I think I decided I was penalizing the architectures that don't care because all
their ptep_get_norecency() and ptep_get_lockless_norecency() need to explicitly
clear access/dirty. And I would have needed ptep_get_norecency() from day 1 so
that I could feed its result into pte_same().
True. With ptep_get_norecency() you're also penalizing other architectures.
Therefore my original thought about making the behavior arch-specific, but the
arch has to make sure to get the combination of
ptep_get_lockless_norecency()+ptep_same_norecency() is right.
So if an arch decide to ignore bits in ptep_get_lockless_norecency(), it must
make sure to also ignore them in ptep_same_norecency(), and must be able to
handle access/dirty bit changes differently.
Maybe one could have one variant for "hw-managed access/dirty" vs. "sw managed
accessed or dirty". Only the former would end up ignoring stuff here, the latter
would not.
But again, just some random thoughts how this affects other architectures and
how we could avoid it. The issue I describe in patch #3 would be gone if
ptep_same_norecency() would just do a ptep_same() check on other architectures
-- and would make it easier to sell :)
I've been thinking some more about this. I think your proposal is the following:
// ARM64
ptep_get_lockless_norecency()
{
- returned access/dirty may be incorrect
- returned access/dirty may be differently incorrect between 2 calls
}
pte_same_norecency()
{
- ignore access/dirty when doing comparison
}
ptep_set_access_flags(ptep, pte)
{
- must not assume access/dirty in pte are "more permissive" than
access/dirty in *ptep
- must only set access/dirty in *ptep, never clear
}
// Other arches: no change to generated code
ptep_get_lockless_norecency()
{
return ptep_get_lockless();
}
pte_same_norecency()
{
return pte_same();
}
ptep_set_access_flags(ptep, pte)
{
- may assume access/dirty in pte are "more permissive" than access/dirty
in *ptep
- if no HW access/dirty updates, "*ptep = pte" always results in "more
permissive" change
}
An arch either specializes all 3 or none of them.
This would allow us to get rid of ptep_get_lockless().
And it addresses the bug you found with ptep_set_access_flags().

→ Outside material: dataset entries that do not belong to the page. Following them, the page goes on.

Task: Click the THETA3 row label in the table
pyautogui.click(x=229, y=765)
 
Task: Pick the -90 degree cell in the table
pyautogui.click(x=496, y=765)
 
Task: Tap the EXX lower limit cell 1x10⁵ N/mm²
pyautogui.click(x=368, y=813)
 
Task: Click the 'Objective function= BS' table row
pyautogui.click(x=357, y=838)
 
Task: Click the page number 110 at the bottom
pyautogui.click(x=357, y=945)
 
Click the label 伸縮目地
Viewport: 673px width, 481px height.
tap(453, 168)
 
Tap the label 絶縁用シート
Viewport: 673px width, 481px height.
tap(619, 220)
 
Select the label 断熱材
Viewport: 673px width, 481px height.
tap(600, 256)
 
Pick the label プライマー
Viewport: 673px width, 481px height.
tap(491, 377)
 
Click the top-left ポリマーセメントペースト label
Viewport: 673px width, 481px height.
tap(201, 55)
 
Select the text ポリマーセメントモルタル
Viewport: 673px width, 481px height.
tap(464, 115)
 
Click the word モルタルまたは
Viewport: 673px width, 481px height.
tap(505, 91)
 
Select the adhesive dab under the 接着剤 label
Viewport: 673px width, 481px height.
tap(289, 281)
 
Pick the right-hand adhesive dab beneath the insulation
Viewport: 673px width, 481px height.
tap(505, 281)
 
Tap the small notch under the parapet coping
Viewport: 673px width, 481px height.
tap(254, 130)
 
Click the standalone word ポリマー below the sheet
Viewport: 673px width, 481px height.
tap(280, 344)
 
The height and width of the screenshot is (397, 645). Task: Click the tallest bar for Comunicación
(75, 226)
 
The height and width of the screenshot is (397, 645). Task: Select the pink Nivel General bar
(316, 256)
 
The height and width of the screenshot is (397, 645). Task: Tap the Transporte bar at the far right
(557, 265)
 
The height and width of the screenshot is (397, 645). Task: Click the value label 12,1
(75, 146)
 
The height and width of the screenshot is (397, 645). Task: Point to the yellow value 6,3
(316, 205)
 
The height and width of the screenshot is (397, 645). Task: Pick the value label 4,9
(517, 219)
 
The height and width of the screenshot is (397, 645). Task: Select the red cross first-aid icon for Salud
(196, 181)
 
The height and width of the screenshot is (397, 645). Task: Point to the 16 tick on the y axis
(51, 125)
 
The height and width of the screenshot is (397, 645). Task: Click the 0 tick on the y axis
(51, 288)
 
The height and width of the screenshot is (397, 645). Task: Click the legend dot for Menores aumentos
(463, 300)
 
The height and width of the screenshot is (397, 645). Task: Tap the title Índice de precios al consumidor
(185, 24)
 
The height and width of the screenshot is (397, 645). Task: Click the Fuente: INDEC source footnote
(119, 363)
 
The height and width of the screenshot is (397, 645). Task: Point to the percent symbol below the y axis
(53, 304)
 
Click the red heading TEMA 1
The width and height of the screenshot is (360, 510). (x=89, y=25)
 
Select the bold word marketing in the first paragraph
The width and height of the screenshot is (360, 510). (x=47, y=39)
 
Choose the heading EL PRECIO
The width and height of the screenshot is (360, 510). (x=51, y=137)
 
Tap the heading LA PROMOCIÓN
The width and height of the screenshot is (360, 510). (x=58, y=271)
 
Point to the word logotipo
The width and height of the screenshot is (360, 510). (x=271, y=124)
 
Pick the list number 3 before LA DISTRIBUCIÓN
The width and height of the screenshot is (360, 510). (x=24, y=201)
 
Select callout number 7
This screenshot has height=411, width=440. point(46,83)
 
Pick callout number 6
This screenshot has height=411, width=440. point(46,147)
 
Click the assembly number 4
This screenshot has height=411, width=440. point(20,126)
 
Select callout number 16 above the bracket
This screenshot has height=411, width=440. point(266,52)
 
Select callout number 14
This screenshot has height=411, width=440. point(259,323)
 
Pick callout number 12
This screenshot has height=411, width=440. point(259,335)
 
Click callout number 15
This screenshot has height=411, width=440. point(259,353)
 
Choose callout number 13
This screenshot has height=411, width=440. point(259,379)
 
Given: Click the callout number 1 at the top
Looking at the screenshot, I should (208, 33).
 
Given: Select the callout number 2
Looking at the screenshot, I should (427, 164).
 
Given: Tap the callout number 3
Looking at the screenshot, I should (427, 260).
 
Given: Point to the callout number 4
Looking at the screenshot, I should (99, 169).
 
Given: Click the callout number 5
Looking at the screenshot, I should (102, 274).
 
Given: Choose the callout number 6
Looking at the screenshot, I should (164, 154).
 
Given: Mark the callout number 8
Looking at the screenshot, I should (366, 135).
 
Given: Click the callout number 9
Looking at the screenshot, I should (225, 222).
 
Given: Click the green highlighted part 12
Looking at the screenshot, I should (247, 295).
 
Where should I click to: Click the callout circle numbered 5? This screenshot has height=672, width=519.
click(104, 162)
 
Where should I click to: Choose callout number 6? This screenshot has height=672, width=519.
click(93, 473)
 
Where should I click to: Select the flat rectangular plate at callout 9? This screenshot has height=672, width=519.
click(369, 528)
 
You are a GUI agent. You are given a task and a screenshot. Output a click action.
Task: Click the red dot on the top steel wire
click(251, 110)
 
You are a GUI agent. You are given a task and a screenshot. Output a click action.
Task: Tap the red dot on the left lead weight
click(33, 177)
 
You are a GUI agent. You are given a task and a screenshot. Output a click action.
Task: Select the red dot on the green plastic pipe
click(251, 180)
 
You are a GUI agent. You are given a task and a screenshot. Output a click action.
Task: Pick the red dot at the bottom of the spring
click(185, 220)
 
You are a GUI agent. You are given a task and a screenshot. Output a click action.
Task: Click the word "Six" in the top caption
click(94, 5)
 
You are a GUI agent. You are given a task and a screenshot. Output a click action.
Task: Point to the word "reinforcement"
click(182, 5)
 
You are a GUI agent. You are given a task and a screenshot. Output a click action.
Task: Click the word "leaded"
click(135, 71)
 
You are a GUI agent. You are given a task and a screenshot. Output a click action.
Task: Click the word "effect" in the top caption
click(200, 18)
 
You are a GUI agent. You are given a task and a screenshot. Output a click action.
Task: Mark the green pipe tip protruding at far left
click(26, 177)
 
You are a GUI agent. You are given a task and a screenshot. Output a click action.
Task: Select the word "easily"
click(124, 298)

BUT, I still have a nagging feeling that there are likely to be other similar
problems caused by ignoring access/dirty during pte_same_norecency(). I can't
convince myself that its definitely all safe and robust.
Right, we'd have to identify the other possible cases and document what
an arch + common code must stick to to make it work.
Some rules would be: if an arch implements ptep_get_lockless_norecency():
(1) Passing the result from ptep_get_lockless_norecency() to pte_same()
is wrong.
(2) Checking pte_young()/pte_old/pte_dirty()/pte_clean() after
ptep_get_lockless_norecency() is very likely wrong.
So I'm leaning towards dropping patch 3 and therefore keeping
ptep_get_lockless() around.
Let me know if you have any insight that might help me change my mind :)
I'm wondering if it would help if we could find a better name (or
concept) for "norecency" here, that expresses that only on some archs
we'd have that fuzzy handling.
Keeping ptep_get_lockless() around for now sounds like the best alternative.